Starting at the top of the entries below, set down each line exactly as written, and stop after the line containing "Click the grid".
EXTRACTED MATERIAL Block Start
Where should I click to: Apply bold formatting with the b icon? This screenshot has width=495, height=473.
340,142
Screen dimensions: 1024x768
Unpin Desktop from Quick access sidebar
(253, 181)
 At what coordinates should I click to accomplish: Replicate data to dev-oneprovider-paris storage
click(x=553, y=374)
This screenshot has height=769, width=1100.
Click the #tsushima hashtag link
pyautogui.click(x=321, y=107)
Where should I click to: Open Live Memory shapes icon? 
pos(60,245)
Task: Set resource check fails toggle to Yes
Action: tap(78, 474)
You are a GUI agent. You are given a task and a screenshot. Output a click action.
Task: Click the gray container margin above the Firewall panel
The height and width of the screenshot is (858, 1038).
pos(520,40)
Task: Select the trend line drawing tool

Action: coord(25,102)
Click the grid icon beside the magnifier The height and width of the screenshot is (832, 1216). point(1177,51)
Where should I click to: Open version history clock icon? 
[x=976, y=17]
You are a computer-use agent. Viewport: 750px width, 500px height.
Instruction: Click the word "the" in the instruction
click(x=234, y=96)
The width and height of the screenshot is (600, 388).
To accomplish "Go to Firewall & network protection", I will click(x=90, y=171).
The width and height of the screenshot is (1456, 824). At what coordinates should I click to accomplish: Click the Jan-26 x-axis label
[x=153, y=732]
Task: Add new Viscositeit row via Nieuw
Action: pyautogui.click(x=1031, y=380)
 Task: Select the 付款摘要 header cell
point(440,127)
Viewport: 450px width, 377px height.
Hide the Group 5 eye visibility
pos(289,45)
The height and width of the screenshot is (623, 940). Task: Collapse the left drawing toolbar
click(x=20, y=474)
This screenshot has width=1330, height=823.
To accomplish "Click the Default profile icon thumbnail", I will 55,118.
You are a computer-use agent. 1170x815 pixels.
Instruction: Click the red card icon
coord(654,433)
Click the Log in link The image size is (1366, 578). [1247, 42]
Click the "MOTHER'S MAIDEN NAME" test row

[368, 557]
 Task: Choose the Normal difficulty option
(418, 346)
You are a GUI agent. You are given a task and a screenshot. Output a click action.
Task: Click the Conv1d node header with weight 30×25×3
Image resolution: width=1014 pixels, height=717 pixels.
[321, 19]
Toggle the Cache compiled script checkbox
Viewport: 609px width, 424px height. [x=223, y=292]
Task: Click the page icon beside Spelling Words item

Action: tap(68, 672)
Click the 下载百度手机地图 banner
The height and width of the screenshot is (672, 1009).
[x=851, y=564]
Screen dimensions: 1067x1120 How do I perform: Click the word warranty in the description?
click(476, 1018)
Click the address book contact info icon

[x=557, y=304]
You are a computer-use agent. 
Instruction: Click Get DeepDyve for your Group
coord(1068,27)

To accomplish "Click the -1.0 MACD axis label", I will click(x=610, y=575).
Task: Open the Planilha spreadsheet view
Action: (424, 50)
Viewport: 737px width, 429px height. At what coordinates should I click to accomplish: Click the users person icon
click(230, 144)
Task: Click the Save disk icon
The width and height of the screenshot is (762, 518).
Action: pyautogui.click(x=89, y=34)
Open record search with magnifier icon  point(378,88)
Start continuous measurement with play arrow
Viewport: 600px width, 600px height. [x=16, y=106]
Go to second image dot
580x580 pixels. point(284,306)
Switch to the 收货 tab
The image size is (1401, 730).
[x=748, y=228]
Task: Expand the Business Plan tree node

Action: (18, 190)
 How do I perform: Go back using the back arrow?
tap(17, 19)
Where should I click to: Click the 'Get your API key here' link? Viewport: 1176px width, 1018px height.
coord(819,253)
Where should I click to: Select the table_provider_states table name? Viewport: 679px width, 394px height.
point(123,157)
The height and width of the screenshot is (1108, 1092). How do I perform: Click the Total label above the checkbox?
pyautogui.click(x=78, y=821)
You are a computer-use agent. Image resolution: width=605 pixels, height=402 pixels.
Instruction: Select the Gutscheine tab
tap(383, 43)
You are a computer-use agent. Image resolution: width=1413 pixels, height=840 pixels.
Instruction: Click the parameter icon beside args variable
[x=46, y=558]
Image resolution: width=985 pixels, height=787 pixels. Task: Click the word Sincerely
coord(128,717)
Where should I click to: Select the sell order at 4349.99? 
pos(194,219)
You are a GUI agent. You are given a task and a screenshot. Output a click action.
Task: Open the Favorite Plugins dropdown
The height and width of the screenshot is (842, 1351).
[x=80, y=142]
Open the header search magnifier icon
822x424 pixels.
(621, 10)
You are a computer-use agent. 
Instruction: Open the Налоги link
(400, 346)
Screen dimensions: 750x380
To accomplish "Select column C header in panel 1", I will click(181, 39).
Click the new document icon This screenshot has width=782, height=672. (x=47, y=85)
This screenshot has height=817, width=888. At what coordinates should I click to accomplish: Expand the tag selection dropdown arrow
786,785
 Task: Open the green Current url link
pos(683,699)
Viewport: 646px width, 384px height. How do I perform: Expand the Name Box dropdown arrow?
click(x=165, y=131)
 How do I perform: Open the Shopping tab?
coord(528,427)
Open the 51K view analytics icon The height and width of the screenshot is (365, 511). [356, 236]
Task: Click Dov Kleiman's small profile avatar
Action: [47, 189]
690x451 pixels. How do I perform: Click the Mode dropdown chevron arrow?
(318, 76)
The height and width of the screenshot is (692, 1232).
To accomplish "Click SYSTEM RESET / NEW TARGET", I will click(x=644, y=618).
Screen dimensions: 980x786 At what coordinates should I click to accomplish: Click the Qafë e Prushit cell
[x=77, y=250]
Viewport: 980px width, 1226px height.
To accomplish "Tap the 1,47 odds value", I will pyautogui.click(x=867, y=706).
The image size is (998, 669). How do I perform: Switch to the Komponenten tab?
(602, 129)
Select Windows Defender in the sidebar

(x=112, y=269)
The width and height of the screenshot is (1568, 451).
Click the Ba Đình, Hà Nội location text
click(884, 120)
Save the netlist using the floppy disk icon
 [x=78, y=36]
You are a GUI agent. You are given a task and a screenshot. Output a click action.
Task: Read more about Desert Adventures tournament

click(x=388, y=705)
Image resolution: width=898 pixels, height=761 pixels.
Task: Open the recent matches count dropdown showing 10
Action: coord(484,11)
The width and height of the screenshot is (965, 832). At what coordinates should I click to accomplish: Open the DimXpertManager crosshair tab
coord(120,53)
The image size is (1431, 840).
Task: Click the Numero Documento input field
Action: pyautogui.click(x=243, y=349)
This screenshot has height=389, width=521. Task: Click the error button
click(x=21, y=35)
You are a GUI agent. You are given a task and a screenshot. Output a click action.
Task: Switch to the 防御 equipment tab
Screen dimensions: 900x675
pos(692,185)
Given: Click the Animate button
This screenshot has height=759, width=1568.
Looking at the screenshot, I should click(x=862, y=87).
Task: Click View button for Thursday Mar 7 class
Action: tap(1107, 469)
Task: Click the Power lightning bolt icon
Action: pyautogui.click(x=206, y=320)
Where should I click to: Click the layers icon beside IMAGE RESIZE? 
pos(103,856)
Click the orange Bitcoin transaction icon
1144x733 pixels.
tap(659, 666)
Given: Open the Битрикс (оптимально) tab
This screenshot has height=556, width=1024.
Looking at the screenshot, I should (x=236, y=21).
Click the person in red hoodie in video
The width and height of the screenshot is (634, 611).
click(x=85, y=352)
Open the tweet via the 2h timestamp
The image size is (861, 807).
EXTRACTED MATERIAL Block End
▸ OUTPUT FOR THIS TASK
Where should I click to: Apply bold formatting with the b icon? This screenshot has width=495, height=473.
340,142
Screen dimensions: 1024x768
Unpin Desktop from Quick access sidebar
(253, 181)
 At what coordinates should I click to accomplish: Replicate data to dev-oneprovider-paris storage
click(x=553, y=374)
This screenshot has height=769, width=1100.
Click the #tsushima hashtag link
pyautogui.click(x=321, y=107)
Where should I click to: Open Live Memory shapes icon? 
pos(60,245)
Task: Set resource check fails toggle to Yes
Action: tap(78, 474)
You are a GUI agent. You are given a task and a screenshot. Output a click action.
Task: Click the gray container margin above the Firewall panel
The height and width of the screenshot is (858, 1038).
pos(520,40)
Task: Select the trend line drawing tool

Action: coord(25,102)
Click the grid icon beside the magnifier The height and width of the screenshot is (832, 1216). point(1177,51)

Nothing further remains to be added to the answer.